◆ Given records
======
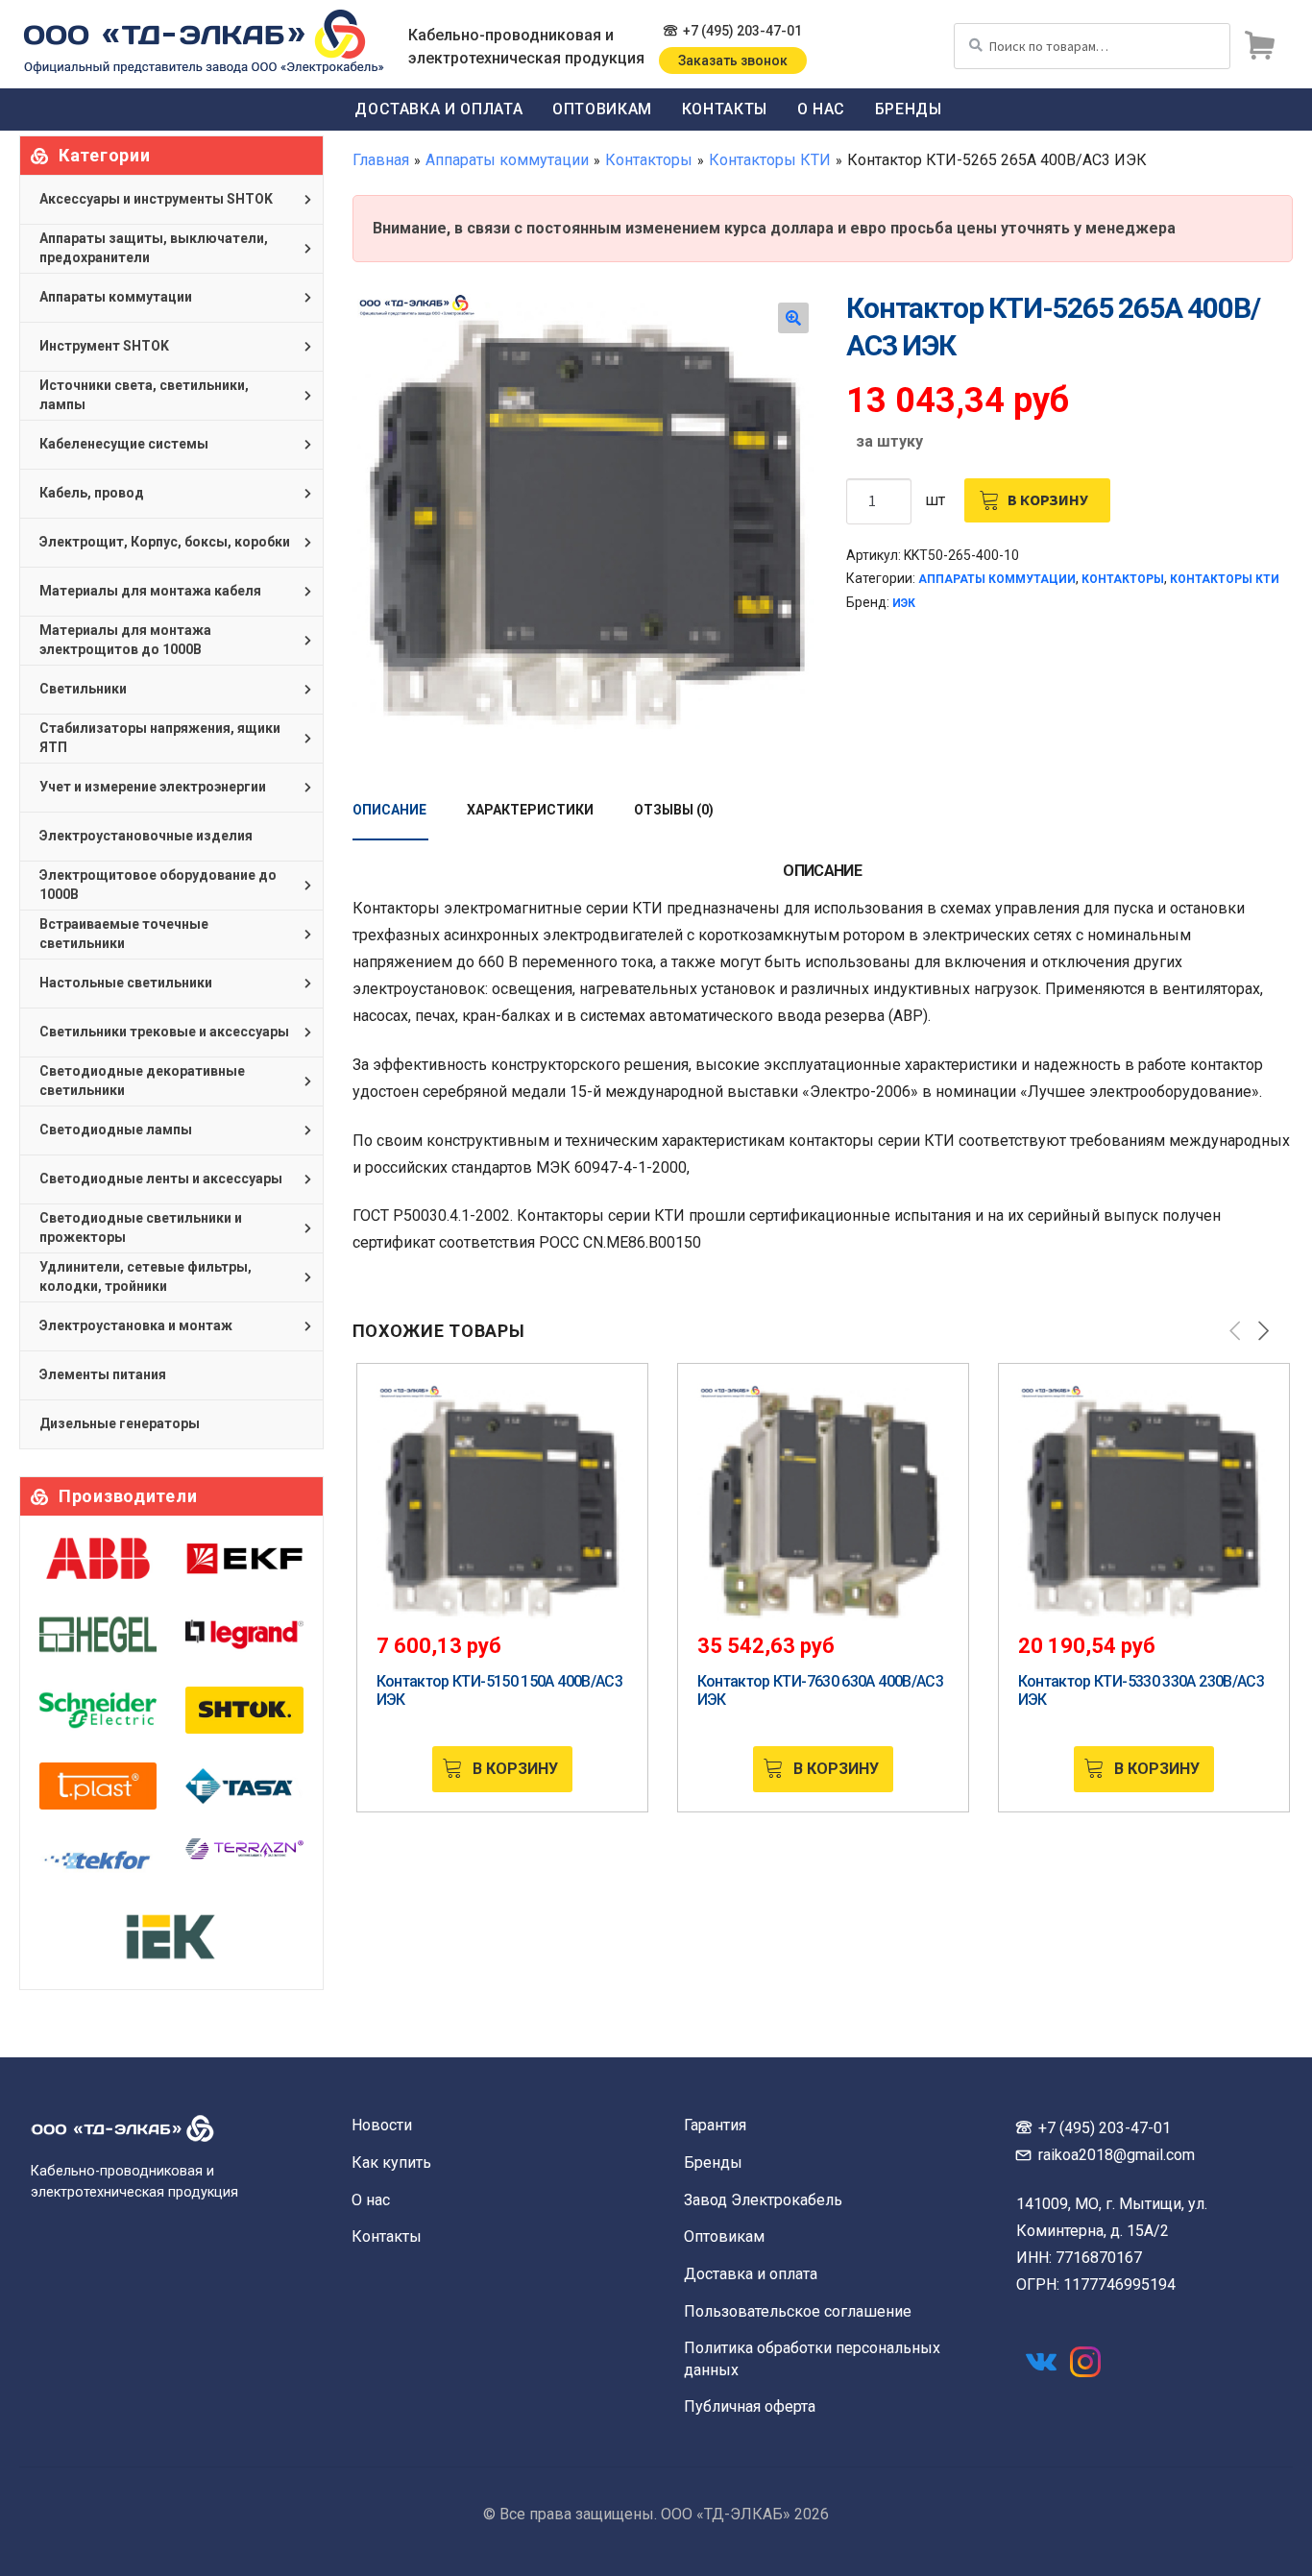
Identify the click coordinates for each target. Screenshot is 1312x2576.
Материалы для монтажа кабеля (150, 590)
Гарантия (715, 2125)
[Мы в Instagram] (1085, 2361)
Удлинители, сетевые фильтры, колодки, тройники (145, 1276)
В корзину (1048, 499)
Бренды (908, 109)
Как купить (391, 2162)
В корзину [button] (515, 1769)
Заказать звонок (733, 60)
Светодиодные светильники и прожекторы (140, 1227)
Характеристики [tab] (530, 809)
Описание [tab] (389, 809)
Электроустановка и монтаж (135, 1325)
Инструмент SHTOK (104, 345)
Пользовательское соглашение (797, 2311)
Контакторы (648, 160)
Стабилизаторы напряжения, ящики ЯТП (159, 737)
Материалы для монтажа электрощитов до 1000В (125, 639)
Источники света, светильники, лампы (144, 394)
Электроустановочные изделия (146, 835)
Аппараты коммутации (507, 160)
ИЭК (903, 603)
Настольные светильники (125, 982)
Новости (382, 2125)
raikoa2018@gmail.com (1116, 2155)
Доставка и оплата (438, 109)
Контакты (724, 109)
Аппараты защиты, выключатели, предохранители (153, 248)
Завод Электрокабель (763, 2200)
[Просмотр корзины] (1259, 46)
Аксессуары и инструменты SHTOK (156, 199)
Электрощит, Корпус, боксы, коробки (164, 541)
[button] (793, 318)
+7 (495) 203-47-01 (742, 30)
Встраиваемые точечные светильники (123, 933)
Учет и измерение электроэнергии (152, 786)
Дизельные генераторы (119, 1423)
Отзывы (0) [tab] (674, 809)
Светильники (83, 688)
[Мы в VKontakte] (1041, 2361)
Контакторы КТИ (770, 160)
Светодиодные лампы (115, 1129)
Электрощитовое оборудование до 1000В (158, 884)
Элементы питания (102, 1374)
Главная (380, 160)
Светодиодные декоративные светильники (142, 1080)
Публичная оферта (749, 2406)
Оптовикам (602, 109)
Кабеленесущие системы (123, 443)
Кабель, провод (91, 492)
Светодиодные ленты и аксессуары (160, 1178)
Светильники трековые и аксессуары (164, 1031)
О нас (821, 109)
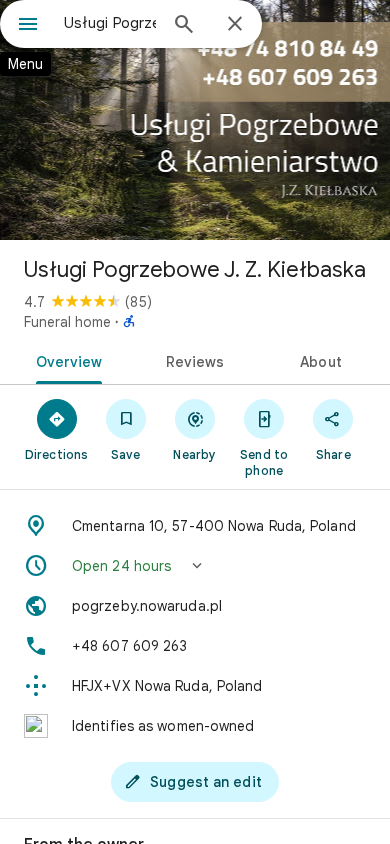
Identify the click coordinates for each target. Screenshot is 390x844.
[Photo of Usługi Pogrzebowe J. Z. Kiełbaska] (195, 120)
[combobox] (110, 23)
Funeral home (67, 322)
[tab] (65, 360)
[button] (195, 566)
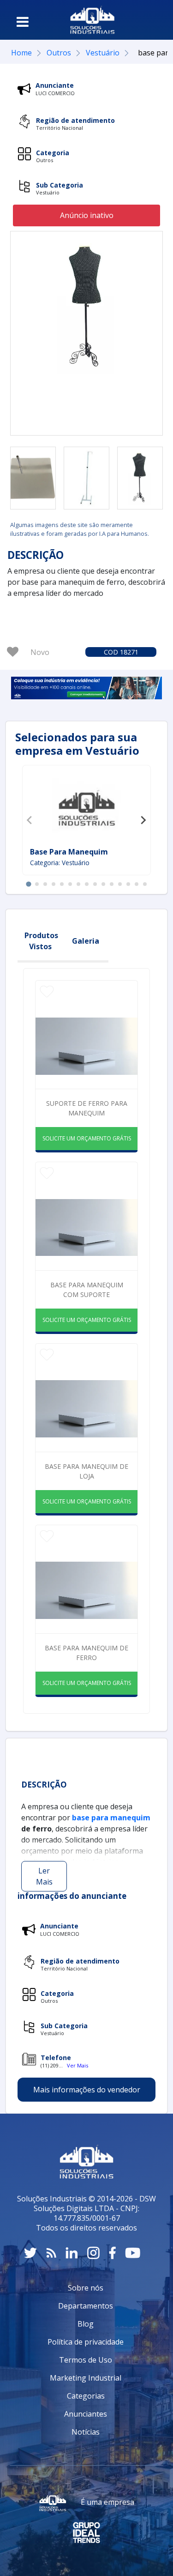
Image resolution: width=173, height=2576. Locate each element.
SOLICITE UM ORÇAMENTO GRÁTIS (86, 1138)
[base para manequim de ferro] (33, 478)
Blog (86, 2324)
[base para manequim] (86, 807)
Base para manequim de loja (86, 1471)
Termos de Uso (85, 2360)
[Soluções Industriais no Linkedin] (72, 2253)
======
◆ What is expected
Would you set down the records exactly, with no pictures included?

◆ Expected answer
Identify the click coordinates for each target. Screenshot is 1312x2576.
Материалы для монтажа кабеля (150, 590)
Гарантия (715, 2125)
[Мы в Instagram] (1085, 2361)
Удлинители, сетевые фильтры, колодки, тройники (145, 1276)
В корзину (1048, 499)
Бренды (908, 109)
Как купить (391, 2162)
В корзину [button] (515, 1769)
Заказать звонок (733, 60)
Светодиодные светильники и прожекторы (140, 1227)
Характеристики [tab] (530, 809)
Описание [tab] (389, 809)
Электроустановка и монтаж (135, 1325)
Инструмент SHTOK (104, 345)
Пользовательское соглашение (797, 2311)
Контакторы (648, 160)
Стабилизаторы напряжения, ящики ЯТП (159, 737)
Материалы для монтажа электрощитов до 1000В (125, 639)
Источники света, светильники, лампы (144, 394)
Электроустановочные изделия (146, 835)
Аппараты коммутации (507, 160)
ИЭК (903, 603)
Настольные светильники (125, 982)
Новости (382, 2125)
raikoa2018@gmail.com (1116, 2155)
Доставка и оплата (438, 109)
Контакты (724, 109)
Аппараты защиты, выключатели, предохранители (153, 248)
Завод Электрокабель (763, 2200)
[Просмотр корзины] (1259, 46)
Аксессуары и инструменты SHTOK (156, 199)
Электрощит, Корпус, боксы, коробки (164, 541)
[button] (793, 318)
+7 (495) 203-47-01 (742, 30)
Встраиваемые точечные светильники (123, 933)
Учет и измерение электроэнергии (152, 786)
Дизельные генераторы (119, 1423)
Отзывы (0) [tab] (674, 809)
Светильники (83, 688)
[Мы в VKontakte] (1041, 2361)
Контакторы КТИ (770, 160)
Светодиодные лампы (115, 1129)
Электрощитовое оборудование до 1000В (158, 884)
Элементы питания (102, 1374)
Главная (380, 160)
Светодиодные декоративные светильники (142, 1080)
Публичная оферта (749, 2406)
Оптовикам (602, 109)
Кабеленесущие системы (123, 443)
Кабель, провод (91, 492)
Светодиодные ленты и аксессуары (160, 1178)
Светильники трековые и аксессуары (164, 1031)
О нас (821, 109)
Identify the click coordinates for each target. Screenshot is 390x844.
[Photo of Usługi Pogrzebowe J. Z. Kiełbaska] (195, 120)
[combobox] (110, 23)
Funeral home (67, 322)
[tab] (65, 360)
[button] (195, 566)
Image resolution: width=173, height=2576. Locate each element.
SOLICITE UM ORÇAMENTO GRÁTIS (86, 1138)
[base para manequim de ferro] (33, 478)
Blog (86, 2324)
[base para manequim] (86, 807)
Base para manequim de loja (86, 1471)
Termos de Uso (85, 2360)
[Soluções Industriais no Linkedin] (72, 2253)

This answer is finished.